TRECHO DO TEXTO:
Hoje, Caio é publicitário. Eu questionei o porquê de ele ter decidido parar de lecionar. Ele conta sem muito segredo que, durante o período de estágio obrigatório em uma escola no Céu Azul, no Valparaíso de Goiás, um adolescente pulou o muro, entrou na sala de aula e deu um tiro na cabeça de um de seus alunos.. “Foi um baque grande, mas como eu nasci e cresci na periferia, e tive amigos que foram assassinados perto de mim, você cria esse costume. Você cresce com esse costume”. Daí, eu entendi. Eu entendi que o aluno assassinado foi mais uma pessoa que Caio vira morrer. Não como se o adolescente fosse mais um; mas ele não tinha como mudar a situação.
Nascido e criado em Valparaíso de Goiás (DF), ele e a esposa, Karolliny Medeiros Costa, dez anos mais nova do que ele, não pensam em sair de lá. “Por que continuar na periferia?”, eu perguntei. “Nós gostamos de lá por nos identificar com as outras pessoas”, ele responde. E continua, com um ar de satisfação: “quando você vai para outro lugar, te olham diferente do que você realmente é”. Caio é um homem preto, e Karol, como ele a chama com muito carinho, é uma mulher branca. Eles compõem um casal que “foge dos padrões”. Relatado por ele, Karol sofre mais preconceitos porque tem o cabelo bem curto, e é olhada de cara feia muitas vezes.
Sinto um certo receio vindo dele em falar sobre situações de racismo que sofreu. Inclusive, ele foi vítima de racismo na semana passada. Caio estava aguardando o elevador no prédio do local onde trabalha, na Asa Norte, quando três homens brancos engravatados pararam ao lado e também aguardaram. Quando o elevador chegou ao térreo, os três entraram e disseram para ele: “você não pode entrar. Vamos ter uma conversa. Pegue o próximo”. Como assim Caio não pode entrar no elevador do trabalho? Que tipo de conversa três homens brancos vão ter que ele não poderia ouvir, ou então, conversarem no escritório? A indignação de todos que ouviram a história parece ser maior que a de Caio, que foi vítima de um crime. Ele conta a situação muito sem graça. Então, eu me dou conta: não é falta de indignação, é vergonha.

LISTA DE TAREFAS:
A. Resuma o texto em duas frases.
B. Reproduza o texto desde "Hoje, Caio é" até "mudar a situação.", sem alterar nada.

ENTRADAS LISTADAS:
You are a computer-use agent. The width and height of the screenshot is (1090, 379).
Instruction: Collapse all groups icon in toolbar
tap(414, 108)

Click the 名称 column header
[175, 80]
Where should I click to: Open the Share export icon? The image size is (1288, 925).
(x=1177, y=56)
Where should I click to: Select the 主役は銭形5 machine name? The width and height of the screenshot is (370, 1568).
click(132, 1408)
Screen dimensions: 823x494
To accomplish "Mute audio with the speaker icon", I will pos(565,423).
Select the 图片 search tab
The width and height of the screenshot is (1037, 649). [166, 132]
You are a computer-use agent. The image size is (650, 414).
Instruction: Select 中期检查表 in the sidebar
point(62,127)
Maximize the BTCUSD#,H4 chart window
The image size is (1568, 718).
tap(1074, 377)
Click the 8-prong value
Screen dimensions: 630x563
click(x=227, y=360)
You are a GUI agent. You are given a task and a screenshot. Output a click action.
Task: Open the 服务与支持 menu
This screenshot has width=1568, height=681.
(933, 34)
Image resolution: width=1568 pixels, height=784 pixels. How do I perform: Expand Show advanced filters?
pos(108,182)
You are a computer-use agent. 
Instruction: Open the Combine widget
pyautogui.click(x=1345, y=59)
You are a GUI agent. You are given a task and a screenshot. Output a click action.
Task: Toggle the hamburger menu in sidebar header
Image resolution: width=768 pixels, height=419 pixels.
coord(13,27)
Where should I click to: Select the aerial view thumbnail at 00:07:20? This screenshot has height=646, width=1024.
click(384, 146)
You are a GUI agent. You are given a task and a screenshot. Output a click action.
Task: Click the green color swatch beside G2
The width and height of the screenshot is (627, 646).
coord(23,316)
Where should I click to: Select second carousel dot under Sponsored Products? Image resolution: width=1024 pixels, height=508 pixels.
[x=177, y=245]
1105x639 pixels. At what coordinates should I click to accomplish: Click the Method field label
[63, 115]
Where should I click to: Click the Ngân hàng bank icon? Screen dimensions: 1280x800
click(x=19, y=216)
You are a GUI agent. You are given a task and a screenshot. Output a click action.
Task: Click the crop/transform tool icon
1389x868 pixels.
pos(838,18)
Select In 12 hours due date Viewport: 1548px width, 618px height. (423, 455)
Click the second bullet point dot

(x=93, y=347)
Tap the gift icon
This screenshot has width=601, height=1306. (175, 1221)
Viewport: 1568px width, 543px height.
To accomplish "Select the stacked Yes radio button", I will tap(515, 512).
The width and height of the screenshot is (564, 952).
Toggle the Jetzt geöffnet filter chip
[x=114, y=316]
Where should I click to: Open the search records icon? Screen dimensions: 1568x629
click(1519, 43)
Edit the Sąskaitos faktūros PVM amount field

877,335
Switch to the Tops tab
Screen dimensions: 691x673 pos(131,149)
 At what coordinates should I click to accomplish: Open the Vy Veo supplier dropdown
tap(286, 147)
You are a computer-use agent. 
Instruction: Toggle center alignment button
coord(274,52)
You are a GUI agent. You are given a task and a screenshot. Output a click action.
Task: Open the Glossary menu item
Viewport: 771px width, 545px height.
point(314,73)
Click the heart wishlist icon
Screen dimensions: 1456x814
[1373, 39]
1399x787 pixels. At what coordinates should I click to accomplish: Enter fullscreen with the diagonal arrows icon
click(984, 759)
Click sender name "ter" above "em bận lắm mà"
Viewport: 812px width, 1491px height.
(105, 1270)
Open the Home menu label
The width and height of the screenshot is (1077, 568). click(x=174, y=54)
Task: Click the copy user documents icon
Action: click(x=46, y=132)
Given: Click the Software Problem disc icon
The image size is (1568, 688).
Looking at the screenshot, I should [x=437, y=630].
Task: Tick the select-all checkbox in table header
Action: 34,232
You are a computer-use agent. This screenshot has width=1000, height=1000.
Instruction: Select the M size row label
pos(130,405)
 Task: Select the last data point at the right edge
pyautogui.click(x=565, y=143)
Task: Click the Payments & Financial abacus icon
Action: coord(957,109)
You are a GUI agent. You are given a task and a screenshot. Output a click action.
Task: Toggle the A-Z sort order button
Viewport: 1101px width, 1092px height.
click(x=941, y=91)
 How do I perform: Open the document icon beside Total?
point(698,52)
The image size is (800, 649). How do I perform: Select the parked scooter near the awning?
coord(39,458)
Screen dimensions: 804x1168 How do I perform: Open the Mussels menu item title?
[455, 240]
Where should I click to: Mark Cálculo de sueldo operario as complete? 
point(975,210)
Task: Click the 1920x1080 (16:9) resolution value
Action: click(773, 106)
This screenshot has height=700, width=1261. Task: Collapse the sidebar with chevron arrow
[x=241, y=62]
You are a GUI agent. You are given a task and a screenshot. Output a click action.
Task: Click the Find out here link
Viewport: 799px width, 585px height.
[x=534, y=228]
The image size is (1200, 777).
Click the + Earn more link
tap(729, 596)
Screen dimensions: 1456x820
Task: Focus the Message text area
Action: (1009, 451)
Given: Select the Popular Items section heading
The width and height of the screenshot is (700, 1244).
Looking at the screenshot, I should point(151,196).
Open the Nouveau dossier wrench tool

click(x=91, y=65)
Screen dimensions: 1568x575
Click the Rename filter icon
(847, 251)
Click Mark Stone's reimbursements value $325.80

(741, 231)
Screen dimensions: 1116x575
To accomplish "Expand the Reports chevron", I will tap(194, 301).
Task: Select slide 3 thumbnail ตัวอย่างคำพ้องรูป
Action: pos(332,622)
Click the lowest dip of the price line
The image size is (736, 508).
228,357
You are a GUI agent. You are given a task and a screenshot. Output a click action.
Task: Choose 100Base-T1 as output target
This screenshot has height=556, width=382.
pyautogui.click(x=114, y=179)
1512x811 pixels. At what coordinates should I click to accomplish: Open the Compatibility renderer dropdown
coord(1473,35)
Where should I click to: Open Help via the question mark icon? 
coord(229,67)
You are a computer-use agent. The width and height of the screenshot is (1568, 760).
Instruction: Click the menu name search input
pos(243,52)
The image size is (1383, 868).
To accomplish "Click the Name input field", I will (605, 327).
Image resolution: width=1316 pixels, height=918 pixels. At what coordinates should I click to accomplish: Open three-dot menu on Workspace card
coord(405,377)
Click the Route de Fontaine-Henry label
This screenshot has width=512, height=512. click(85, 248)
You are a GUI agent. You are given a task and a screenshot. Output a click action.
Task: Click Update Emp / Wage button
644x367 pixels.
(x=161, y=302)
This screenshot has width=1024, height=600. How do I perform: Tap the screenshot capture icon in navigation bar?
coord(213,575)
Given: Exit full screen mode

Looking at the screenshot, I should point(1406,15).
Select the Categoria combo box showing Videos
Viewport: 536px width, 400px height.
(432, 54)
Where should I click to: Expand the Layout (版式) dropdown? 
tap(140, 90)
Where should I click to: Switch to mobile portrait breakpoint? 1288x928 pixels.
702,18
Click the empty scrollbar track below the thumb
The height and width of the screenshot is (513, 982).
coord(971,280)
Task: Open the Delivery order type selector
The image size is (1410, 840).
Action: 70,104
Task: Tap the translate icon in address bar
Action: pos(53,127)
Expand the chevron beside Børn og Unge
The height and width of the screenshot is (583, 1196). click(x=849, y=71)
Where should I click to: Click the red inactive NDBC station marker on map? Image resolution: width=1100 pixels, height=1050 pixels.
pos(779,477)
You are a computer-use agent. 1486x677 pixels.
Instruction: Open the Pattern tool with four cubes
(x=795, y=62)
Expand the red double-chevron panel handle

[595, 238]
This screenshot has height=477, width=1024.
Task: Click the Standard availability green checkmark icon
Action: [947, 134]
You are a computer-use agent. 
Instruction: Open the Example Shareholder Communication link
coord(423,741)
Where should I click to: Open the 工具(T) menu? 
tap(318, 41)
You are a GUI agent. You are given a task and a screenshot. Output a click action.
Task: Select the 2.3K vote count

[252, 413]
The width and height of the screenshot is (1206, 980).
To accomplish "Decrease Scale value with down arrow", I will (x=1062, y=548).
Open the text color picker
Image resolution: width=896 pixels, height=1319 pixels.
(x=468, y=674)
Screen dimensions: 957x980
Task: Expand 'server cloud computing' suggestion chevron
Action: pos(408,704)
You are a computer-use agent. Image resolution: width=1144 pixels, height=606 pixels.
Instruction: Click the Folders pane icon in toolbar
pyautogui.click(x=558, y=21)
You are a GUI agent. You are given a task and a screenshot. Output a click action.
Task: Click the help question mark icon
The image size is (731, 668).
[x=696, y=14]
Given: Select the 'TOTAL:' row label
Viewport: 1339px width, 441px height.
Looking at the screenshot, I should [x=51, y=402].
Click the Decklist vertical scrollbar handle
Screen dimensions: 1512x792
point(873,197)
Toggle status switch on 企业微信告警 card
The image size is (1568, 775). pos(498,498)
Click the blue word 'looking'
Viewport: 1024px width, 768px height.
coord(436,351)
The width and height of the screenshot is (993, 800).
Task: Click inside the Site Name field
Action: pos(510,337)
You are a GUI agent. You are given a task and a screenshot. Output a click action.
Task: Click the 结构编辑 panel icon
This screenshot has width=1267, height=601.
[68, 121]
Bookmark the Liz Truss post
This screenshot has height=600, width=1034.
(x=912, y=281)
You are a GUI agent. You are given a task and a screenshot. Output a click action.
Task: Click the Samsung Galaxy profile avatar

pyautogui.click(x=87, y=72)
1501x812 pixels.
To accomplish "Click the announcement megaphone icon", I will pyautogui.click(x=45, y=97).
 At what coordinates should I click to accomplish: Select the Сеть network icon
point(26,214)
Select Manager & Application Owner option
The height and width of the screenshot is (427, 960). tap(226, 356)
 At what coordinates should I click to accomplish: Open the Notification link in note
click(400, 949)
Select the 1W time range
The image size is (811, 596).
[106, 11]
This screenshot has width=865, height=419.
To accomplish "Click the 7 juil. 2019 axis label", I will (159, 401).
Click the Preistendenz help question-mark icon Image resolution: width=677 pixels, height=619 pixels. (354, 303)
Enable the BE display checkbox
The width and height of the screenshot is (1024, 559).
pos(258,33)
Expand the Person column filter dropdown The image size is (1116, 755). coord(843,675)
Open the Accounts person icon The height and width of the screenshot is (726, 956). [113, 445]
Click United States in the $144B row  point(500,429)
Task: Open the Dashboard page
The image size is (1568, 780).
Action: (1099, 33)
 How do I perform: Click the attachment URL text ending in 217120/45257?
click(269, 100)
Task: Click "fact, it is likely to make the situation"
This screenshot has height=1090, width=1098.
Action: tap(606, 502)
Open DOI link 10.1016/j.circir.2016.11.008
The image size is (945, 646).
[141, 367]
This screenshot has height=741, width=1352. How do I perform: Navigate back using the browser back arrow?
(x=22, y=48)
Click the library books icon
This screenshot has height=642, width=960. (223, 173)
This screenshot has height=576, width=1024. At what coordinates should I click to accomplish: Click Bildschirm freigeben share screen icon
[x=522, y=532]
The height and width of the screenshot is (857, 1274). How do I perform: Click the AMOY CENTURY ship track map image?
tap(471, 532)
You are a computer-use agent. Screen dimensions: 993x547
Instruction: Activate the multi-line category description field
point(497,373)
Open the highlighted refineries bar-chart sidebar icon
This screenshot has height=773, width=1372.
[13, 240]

RESPOSTAS POR TAREFA:
A. Caio deixou de lecionar e hoje é publicitário: durante o estágio obrigatório numa escola em Valparaíso de Goiás, um adolescente entrou na sala e deu um tiro na cabeça de um de seus alunos. Ele e a esposa, Karolliny, continuam vivendo na periferia onde ele nasceu, e na semana passada três homens brancos o impediram de entrar no elevador do prédio onde trabalha.

B.
Hoje, Caio é publicitário. Eu questionei o porquê de ele ter decidido parar de lecionar. Ele conta sem muito segredo que, durante o período de estágio obrigatório em uma escola no Céu Azul, no Valparaíso de Goiás, um adolescente pulou o muro, entrou na sala de aula e deu um tiro na cabeça de um de seus alunos.. “Foi um baque grande, mas como eu nasci e cresci na periferia, e tive amigos que foram assassinados perto de mim, você cria esse costume. Você cresce com esse costume”. Daí, eu entendi. Eu entendi que o aluno assassinado foi mais uma pessoa que Caio vira morrer. Não como se o adolescente fosse mais um; mas ele não tinha como mudar a situação.